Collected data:
== == ==

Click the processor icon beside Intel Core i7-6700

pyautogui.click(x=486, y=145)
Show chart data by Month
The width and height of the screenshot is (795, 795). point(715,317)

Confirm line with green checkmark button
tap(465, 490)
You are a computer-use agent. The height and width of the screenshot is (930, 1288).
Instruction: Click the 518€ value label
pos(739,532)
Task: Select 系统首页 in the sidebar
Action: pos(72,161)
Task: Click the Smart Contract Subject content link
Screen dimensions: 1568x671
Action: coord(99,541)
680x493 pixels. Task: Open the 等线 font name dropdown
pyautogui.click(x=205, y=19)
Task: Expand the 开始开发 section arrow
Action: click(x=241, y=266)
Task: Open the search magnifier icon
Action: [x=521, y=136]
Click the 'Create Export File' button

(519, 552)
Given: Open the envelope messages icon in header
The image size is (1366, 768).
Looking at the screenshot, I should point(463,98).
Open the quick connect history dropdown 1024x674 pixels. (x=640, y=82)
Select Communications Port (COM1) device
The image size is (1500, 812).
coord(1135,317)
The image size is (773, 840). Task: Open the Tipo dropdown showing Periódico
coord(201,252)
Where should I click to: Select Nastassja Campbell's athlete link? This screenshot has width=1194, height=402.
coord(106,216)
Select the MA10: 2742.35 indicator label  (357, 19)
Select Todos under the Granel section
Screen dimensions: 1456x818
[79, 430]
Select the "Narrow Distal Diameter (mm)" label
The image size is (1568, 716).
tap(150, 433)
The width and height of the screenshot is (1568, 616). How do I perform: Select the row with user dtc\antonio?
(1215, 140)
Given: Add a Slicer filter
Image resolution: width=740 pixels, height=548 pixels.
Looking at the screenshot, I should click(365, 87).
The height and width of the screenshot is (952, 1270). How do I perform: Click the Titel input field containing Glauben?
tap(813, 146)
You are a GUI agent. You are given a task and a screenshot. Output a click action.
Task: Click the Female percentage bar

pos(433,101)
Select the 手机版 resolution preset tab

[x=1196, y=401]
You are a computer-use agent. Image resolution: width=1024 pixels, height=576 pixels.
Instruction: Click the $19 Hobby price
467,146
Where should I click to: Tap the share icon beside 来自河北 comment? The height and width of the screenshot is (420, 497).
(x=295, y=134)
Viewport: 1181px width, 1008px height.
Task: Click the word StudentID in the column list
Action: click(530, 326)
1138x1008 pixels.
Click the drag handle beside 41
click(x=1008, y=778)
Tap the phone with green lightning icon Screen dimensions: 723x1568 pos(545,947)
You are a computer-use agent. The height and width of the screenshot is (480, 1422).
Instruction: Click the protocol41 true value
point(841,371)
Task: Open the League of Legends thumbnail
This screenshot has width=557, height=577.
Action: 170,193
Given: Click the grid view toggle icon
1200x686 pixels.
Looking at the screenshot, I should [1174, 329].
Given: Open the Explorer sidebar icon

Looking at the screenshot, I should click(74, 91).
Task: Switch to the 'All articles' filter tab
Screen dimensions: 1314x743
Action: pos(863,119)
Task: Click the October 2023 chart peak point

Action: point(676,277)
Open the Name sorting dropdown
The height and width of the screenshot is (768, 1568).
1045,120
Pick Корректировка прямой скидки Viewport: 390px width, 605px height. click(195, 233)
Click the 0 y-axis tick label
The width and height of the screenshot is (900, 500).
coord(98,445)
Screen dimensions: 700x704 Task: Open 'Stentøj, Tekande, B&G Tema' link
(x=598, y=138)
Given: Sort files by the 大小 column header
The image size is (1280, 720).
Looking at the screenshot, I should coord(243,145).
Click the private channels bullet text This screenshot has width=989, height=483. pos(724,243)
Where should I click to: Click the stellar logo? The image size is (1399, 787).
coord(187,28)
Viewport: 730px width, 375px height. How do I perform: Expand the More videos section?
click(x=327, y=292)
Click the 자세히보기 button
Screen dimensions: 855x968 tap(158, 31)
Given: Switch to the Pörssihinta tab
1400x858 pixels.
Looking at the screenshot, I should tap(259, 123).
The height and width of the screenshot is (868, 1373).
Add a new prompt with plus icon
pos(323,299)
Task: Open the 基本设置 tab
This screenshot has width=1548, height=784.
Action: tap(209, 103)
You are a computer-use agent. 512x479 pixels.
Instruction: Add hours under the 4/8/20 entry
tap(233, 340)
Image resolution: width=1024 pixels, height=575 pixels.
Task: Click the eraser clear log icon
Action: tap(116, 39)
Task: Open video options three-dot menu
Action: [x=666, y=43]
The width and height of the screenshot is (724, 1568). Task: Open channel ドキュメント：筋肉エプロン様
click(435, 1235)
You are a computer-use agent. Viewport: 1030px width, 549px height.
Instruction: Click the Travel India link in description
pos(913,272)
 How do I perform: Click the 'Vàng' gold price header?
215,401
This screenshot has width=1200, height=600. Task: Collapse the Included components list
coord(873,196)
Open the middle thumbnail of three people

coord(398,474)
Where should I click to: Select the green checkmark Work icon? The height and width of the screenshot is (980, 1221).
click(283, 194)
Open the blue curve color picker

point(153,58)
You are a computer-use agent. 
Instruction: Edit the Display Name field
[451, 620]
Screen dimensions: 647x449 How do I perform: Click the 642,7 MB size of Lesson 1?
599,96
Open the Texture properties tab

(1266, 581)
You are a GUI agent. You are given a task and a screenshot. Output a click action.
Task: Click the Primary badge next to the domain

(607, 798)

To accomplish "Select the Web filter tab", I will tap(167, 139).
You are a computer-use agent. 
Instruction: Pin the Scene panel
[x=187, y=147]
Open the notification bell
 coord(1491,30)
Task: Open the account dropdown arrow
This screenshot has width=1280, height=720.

== == ==

• GIVEN EXERCISE: Count the lines in the collected data above that contain the string "size" and give only the number.

• FINISHED TASK: 7